Today's installment regards Good Night, and Good Luck.

This is a movie defined by, and in some ways about, its containment. Its characters (but for Joe McCarthy, and calling him a "character" in this context is questionable, as all the movie's other characters are played by actors and McCarthy is played by film and television clippings from the '50s of the real Joe McCarthy) are the very model of restraint: even when they have passionate beliefs, as have David Strathairn's Murrow and George Clooney's Friendly, or passions for one another, as have Robert Downey Jr. and Patricia Clarkson's secretly married co-workers Joe and Shirley, these passions are as muted as the coloring of the black-and-white movie.

It's a very intelligent artistic choice in many ways. In the 1950s, McCarthy's compatriots were the models of hysteria and directness, fearing anything that was below the surface (the opposite of the political style of the right today in some ways). Yet the lifestyle of the '50s is more often than not about keeping things below the surface; that in fact defines the very concept of the Cold War, or at least the concept of calling the Cold War a war. It was about what was below the surface, what was happening in secret and not in open combat, and yet the dangers of what was below the surface were openly acknowledged and treated as threats. The same might indeed be said of household life in the fifties, at least as portrayed in art and the stories of older people I know: what was below the surface was wordlessly acknowledged as important, in fact as a guiding force of the household, but for the most part remained below the surface. Murrow as played by Strathairn is a man of integrity, passionate and yet restrained, saying what needs to be said and nothing more, and saying it with focus but not force. The program is both contained and constrained, constrained by its advertisers and its political scope and contained simply by its format.

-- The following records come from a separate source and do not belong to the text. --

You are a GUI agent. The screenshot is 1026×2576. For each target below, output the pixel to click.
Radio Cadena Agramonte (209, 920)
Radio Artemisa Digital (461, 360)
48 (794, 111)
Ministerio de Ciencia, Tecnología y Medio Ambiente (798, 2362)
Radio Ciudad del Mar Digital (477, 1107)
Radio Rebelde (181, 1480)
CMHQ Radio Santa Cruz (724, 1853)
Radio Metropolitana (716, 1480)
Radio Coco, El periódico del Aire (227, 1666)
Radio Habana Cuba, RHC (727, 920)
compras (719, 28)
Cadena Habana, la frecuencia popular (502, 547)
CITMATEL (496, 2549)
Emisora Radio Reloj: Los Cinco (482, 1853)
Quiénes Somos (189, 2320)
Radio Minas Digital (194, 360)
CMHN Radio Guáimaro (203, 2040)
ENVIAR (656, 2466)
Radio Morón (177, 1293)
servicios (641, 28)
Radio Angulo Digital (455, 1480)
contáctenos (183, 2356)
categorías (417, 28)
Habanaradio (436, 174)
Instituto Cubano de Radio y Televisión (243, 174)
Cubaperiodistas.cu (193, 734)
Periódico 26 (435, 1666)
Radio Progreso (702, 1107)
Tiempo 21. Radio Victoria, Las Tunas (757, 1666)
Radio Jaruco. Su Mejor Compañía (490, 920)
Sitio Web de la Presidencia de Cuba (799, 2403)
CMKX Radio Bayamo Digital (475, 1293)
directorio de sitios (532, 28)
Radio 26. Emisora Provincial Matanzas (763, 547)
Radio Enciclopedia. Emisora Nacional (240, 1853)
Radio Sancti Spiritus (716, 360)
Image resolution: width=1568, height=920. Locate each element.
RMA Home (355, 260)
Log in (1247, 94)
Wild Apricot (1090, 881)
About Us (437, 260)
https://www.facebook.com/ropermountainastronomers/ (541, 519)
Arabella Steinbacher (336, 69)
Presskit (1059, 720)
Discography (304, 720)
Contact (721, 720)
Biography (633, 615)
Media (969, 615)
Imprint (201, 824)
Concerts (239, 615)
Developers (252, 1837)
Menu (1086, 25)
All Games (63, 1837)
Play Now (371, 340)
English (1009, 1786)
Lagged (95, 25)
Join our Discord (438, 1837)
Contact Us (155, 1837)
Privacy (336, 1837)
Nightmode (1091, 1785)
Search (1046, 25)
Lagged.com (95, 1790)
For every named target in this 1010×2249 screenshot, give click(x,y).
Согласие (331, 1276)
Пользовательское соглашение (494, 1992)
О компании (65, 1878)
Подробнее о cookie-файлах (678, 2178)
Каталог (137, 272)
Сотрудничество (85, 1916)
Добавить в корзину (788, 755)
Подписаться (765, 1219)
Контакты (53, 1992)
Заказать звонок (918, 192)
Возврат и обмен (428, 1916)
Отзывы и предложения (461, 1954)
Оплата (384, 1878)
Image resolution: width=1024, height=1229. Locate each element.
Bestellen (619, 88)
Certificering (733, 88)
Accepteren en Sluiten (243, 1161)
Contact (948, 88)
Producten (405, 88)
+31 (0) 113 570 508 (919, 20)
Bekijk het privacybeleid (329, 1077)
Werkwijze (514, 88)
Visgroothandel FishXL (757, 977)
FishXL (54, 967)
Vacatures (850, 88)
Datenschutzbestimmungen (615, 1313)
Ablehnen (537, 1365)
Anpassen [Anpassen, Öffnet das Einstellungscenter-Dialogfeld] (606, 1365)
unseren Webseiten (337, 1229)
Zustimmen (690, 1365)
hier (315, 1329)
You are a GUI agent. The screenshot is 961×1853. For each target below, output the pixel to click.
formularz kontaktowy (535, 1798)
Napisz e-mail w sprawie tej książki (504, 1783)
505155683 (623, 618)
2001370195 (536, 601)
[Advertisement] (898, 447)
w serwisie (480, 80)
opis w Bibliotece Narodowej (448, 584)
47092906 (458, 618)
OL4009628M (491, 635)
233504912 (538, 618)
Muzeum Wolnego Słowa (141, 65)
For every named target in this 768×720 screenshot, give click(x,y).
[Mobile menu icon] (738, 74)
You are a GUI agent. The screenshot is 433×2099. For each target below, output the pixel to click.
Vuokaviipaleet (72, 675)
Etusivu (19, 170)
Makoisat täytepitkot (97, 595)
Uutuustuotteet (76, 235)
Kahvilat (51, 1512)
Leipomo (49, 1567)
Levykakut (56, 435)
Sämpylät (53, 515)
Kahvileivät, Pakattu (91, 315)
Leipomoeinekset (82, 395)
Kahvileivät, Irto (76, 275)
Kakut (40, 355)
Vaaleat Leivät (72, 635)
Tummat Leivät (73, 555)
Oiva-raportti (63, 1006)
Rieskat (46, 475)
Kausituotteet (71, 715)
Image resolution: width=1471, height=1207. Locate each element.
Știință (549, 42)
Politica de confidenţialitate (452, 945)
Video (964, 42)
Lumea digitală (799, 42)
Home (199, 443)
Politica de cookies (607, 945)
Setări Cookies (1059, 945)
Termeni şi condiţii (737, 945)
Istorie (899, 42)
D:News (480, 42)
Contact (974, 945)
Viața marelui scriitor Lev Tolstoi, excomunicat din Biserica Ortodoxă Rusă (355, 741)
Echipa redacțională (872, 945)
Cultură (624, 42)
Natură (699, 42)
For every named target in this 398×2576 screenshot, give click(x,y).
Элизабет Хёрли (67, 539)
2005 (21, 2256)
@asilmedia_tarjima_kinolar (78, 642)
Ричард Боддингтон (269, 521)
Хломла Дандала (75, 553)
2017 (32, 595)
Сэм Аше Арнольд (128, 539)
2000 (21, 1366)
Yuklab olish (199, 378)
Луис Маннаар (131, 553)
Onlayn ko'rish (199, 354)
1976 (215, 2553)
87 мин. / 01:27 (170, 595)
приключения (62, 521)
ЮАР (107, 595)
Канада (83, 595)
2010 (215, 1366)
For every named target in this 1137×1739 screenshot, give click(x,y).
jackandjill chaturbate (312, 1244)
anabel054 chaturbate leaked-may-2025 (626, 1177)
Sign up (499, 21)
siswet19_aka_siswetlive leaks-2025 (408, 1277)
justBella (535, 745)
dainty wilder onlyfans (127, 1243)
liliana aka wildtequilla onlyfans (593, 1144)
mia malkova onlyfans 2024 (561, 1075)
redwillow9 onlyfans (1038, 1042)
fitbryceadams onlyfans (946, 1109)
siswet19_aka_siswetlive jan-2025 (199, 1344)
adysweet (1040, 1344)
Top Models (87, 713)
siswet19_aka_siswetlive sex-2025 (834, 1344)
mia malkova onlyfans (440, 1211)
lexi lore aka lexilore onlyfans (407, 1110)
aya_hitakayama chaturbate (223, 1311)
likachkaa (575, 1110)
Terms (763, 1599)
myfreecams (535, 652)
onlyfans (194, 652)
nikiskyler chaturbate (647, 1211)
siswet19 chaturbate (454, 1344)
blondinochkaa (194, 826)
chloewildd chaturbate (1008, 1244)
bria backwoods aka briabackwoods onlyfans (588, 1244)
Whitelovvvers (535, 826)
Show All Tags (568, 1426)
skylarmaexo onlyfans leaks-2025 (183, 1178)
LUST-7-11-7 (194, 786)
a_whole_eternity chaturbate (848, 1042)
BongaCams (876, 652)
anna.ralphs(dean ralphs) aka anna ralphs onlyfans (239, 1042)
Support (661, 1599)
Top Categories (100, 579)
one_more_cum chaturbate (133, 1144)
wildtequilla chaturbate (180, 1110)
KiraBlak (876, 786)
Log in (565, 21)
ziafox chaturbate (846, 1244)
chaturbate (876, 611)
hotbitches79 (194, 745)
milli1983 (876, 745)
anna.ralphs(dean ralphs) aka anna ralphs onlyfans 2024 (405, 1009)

Ultimately, this containment also applies to the film itself, and is both the film's greatest artistic asset and what makes it a limited work. Good Night, and Good Luck tells one story in a lovely, disciplined, artistically honest fashion, but we see nothing beyond the scope of Murrow's immediate world. We see nothing of the repercussions of his actions beyond the immediate--which choice is presumably intended to allow us, as an audience, to reflect on what those repercussions might be for us. I honor that choice, but perhaps the limitations come from not seeing the world outside the television studio at all. We have no idea how it might have really changed the world beyond television even in that moment, have no sense even of who Murrow's viewers are. A choice that feels deliberate and considered, and probably benefits the movie as much as it harms it.

I imagine that this film will win few, if any, Oscars, perhaps because of this containment, and given that I wish to honor it artistically in this essay. It is a well-made, well-thought-out, well-acted, well-executed film. It inspires no passion because it exhibits none, even though it was clearly made out of a passionate driving impulse, but it has tremendous artistic integrity and tremendous artistic talents.